Goal of the exercise ::
Each line holding the word "height" must appear in the answer, copied from the entries.

═════ Data shown

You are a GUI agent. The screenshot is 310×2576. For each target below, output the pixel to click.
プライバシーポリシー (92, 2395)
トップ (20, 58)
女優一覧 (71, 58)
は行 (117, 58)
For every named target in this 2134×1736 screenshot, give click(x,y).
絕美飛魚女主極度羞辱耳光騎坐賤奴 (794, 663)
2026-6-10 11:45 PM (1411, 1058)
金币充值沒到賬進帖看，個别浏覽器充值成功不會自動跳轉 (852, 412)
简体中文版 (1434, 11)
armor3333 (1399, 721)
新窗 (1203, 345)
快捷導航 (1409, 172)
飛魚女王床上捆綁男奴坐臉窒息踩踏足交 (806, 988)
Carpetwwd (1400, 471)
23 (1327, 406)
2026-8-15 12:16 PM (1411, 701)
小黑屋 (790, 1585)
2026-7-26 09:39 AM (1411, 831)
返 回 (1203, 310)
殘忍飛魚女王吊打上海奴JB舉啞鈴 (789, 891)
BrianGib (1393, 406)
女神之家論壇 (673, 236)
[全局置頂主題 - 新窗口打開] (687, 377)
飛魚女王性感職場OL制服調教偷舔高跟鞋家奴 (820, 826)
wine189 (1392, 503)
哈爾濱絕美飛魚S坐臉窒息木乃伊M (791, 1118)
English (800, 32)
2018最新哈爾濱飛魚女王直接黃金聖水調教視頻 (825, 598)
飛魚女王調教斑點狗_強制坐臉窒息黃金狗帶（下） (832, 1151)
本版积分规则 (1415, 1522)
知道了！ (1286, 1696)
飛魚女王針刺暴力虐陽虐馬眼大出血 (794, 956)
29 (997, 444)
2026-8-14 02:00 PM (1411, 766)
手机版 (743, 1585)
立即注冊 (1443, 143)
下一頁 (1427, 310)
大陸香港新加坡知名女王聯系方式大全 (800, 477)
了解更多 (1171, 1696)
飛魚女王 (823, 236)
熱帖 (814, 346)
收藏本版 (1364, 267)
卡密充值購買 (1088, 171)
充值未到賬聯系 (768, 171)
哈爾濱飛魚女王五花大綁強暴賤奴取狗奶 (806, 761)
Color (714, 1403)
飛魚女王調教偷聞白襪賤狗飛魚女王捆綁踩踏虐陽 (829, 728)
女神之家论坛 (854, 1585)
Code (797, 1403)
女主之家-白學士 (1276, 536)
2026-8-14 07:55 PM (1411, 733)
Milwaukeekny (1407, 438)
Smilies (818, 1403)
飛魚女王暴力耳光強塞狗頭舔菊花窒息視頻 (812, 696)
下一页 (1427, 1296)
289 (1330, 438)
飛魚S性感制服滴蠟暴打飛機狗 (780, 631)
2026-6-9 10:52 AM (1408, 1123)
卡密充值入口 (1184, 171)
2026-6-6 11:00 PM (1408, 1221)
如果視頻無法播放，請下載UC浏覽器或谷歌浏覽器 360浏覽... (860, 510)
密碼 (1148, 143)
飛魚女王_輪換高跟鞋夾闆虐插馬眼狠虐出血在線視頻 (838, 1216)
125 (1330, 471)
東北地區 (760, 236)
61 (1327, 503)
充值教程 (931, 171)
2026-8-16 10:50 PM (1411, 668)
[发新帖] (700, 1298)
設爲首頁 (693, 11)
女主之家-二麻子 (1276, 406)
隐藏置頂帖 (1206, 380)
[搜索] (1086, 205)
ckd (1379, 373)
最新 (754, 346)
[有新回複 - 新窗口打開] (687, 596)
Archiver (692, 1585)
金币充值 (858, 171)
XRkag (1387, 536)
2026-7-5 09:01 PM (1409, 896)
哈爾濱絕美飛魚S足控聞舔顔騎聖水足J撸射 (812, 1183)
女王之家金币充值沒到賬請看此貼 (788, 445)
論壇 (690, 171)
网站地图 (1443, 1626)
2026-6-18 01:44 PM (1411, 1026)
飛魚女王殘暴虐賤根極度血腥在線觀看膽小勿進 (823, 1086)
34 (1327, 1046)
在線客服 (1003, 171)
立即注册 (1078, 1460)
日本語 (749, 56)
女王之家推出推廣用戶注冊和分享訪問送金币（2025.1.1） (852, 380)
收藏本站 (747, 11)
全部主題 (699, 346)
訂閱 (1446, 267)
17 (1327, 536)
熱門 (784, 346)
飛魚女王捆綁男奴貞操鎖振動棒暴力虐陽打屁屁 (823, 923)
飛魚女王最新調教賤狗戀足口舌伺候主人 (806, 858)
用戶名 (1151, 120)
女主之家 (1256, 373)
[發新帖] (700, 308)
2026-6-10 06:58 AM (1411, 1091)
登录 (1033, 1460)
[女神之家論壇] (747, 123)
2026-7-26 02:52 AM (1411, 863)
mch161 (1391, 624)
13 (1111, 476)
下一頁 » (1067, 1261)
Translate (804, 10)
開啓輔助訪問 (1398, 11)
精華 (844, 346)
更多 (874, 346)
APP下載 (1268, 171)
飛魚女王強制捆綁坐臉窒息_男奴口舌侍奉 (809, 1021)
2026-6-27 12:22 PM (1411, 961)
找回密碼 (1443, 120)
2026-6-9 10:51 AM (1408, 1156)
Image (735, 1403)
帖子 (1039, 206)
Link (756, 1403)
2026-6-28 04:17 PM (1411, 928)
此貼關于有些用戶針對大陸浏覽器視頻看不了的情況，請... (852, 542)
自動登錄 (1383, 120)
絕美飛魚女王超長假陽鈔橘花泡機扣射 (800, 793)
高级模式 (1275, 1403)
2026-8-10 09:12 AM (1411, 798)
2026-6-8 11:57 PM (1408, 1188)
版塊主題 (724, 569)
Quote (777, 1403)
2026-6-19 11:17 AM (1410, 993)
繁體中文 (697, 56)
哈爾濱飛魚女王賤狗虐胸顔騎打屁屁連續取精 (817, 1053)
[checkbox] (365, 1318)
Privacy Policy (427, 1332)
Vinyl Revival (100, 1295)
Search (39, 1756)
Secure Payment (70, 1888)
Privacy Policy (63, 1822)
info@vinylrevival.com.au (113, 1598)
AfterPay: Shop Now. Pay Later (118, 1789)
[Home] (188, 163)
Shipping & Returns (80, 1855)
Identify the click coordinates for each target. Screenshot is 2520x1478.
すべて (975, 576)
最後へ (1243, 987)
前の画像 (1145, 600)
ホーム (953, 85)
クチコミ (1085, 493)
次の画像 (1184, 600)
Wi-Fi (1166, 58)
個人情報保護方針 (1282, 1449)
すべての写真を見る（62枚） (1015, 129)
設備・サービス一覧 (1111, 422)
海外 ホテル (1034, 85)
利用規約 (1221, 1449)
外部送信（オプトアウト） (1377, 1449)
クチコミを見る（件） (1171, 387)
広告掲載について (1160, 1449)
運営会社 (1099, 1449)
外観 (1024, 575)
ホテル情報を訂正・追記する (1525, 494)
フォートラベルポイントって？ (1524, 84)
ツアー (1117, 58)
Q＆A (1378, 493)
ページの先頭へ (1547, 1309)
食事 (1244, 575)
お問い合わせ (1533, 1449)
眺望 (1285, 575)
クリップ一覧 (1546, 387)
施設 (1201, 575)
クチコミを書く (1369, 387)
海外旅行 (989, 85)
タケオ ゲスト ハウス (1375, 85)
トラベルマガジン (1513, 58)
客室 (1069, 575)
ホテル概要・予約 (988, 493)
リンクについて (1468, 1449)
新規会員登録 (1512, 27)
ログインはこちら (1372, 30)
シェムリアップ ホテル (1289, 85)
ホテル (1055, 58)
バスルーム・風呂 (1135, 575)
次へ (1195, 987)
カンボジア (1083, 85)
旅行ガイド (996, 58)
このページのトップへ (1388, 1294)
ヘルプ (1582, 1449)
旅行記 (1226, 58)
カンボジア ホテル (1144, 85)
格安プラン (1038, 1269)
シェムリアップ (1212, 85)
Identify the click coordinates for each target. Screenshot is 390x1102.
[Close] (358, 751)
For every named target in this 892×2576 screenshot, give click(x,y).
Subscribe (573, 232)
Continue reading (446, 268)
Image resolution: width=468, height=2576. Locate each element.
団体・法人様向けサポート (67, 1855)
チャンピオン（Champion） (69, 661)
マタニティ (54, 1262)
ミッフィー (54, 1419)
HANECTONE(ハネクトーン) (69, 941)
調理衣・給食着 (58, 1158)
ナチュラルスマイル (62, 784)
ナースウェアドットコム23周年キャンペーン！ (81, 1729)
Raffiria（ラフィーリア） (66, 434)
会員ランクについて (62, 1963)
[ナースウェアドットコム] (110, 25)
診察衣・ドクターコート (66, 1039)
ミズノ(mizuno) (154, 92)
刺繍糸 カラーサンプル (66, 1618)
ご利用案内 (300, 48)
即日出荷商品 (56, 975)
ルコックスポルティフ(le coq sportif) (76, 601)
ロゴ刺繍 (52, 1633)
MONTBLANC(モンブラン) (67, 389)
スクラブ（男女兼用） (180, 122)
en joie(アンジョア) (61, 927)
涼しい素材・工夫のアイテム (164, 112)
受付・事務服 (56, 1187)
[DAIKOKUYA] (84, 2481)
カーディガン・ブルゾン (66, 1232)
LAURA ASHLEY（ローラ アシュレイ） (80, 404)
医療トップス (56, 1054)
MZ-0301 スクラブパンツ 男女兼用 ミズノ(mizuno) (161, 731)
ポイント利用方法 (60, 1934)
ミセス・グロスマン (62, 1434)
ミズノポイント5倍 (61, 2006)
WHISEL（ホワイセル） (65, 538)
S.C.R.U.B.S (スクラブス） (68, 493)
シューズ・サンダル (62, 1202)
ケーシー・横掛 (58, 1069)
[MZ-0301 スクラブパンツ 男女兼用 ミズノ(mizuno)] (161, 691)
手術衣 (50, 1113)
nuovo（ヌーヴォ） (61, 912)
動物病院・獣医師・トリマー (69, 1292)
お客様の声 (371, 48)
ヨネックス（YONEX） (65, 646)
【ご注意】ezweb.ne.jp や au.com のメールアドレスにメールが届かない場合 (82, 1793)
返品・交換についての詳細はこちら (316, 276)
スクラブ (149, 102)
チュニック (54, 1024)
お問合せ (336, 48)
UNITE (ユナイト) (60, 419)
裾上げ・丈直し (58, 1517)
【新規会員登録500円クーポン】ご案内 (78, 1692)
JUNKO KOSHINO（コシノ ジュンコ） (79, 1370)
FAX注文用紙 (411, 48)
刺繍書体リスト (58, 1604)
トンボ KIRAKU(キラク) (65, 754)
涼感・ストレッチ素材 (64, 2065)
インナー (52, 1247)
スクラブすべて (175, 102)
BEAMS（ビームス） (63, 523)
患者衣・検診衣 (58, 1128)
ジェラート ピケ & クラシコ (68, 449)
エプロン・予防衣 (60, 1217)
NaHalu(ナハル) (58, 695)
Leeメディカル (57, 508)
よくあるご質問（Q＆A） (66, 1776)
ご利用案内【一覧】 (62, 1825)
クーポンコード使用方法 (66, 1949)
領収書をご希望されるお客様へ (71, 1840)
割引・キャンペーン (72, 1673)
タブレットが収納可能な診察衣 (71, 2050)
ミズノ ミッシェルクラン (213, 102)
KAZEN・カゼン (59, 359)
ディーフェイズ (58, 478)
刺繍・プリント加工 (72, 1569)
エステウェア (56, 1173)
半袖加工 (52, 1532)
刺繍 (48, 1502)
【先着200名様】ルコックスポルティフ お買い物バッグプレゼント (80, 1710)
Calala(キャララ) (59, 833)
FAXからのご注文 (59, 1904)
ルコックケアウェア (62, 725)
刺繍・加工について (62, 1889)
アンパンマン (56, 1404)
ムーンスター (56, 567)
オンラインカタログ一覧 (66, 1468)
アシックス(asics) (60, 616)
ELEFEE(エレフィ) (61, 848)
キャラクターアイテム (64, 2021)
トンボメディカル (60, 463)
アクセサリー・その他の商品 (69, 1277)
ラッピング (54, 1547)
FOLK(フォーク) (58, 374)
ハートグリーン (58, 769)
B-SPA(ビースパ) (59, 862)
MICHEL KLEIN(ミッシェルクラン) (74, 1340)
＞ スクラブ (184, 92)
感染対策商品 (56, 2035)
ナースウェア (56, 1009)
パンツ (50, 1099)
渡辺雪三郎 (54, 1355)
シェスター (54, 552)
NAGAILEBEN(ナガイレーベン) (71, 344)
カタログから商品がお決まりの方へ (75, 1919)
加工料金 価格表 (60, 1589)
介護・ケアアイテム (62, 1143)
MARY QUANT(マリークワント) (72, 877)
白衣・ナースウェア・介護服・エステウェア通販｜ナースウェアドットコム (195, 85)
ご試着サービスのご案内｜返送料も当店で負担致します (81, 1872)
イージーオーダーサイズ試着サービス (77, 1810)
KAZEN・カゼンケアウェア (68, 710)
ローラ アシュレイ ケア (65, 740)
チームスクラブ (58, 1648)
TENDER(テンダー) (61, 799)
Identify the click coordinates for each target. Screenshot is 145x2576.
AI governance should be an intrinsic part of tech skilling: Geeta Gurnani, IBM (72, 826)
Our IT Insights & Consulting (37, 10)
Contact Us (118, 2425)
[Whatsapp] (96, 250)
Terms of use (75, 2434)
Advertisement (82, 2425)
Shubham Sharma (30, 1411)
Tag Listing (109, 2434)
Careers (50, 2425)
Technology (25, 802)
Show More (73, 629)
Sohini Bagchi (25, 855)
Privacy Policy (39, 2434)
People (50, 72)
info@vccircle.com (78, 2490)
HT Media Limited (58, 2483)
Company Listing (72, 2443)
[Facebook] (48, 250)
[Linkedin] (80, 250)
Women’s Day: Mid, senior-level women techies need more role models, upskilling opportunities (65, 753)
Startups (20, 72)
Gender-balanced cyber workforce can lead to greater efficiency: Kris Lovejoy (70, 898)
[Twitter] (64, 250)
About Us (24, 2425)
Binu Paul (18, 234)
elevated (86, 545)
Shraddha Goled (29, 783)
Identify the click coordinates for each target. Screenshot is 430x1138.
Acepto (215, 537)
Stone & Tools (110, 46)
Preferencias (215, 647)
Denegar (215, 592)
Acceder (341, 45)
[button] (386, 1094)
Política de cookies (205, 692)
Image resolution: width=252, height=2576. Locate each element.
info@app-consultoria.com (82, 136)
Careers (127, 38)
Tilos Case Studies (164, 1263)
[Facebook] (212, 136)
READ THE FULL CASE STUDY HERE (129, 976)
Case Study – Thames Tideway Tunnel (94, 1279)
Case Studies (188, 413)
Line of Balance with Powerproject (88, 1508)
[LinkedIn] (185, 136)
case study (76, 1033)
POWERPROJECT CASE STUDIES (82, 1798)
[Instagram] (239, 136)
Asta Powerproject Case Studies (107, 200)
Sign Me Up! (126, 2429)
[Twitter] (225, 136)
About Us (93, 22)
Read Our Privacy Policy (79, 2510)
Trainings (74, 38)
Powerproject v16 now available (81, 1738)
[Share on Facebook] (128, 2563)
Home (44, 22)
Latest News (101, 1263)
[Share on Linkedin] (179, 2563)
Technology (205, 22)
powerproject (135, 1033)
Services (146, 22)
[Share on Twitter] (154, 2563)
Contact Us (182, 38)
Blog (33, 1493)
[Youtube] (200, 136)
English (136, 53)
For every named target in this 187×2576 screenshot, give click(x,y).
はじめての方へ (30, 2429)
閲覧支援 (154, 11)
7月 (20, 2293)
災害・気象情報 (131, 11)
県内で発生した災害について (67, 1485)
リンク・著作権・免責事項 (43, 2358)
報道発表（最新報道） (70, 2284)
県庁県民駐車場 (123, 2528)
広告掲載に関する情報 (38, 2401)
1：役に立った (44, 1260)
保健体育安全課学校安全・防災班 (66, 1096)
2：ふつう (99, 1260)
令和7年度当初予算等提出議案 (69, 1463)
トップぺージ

══════════

Solution for this task ::
Image resolution: width=468, height=2576. Locate each element.
Image resolution: width=252, height=2576. Locate each element.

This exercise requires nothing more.